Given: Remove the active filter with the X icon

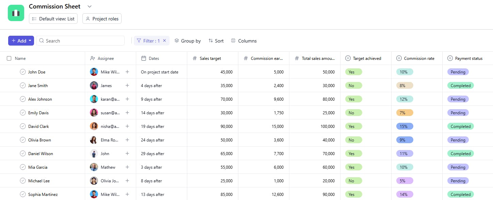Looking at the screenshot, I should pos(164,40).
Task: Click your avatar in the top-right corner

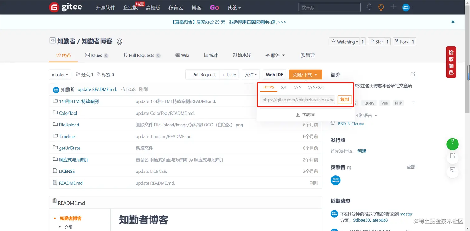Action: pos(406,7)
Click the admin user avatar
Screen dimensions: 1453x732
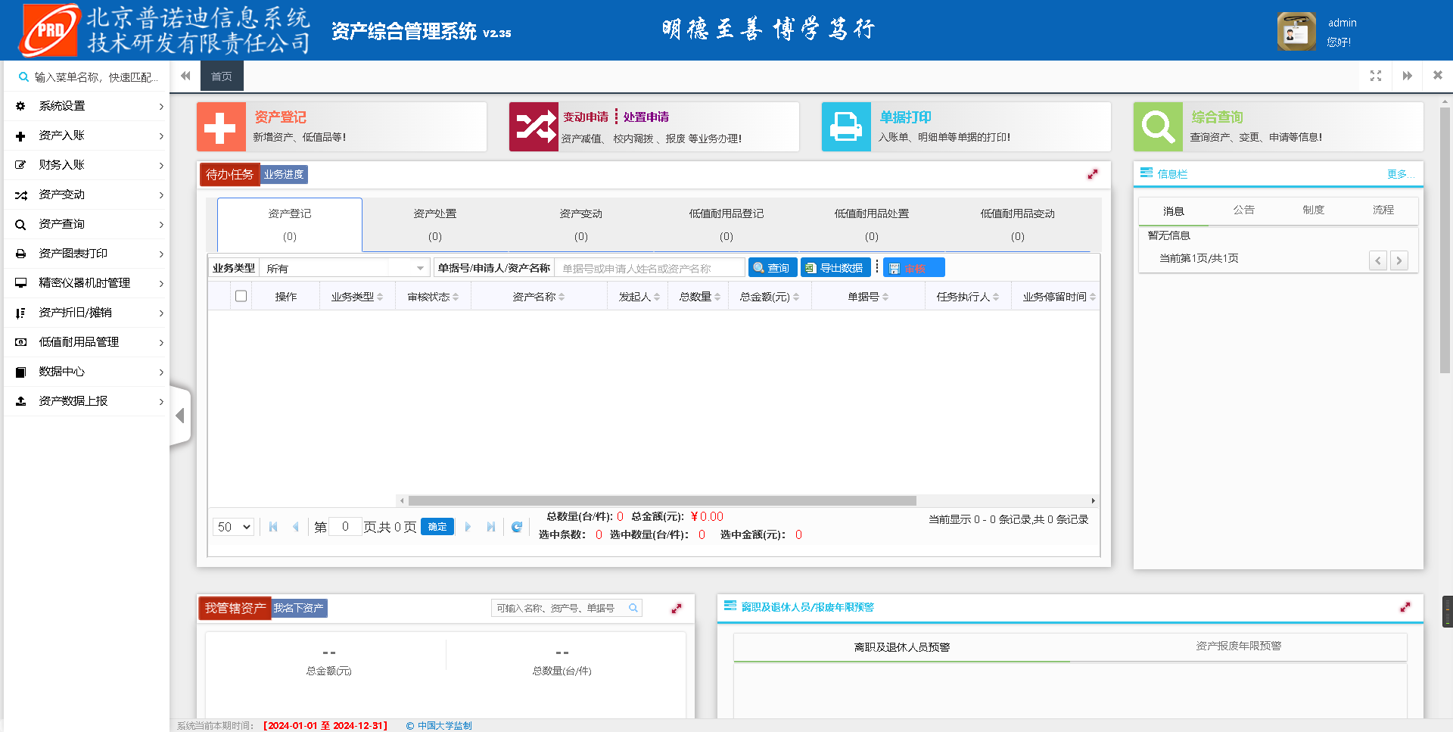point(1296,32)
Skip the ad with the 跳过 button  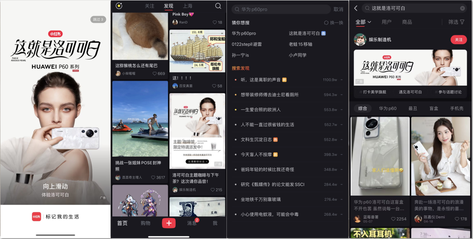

### INSTRUCTIONS FOR THE TASK
Return all of the data above line for line and unchanged, leaving out the pictures.

### RESPONSE FOR THIS EXERCISE
Given: Remove the active filter with the X icon

Looking at the screenshot, I should pos(164,40).
Task: Click your avatar in the top-right corner

Action: pos(406,7)
Click the admin user avatar
Screen dimensions: 1453x732
point(1296,32)
Skip the ad with the 跳过 button  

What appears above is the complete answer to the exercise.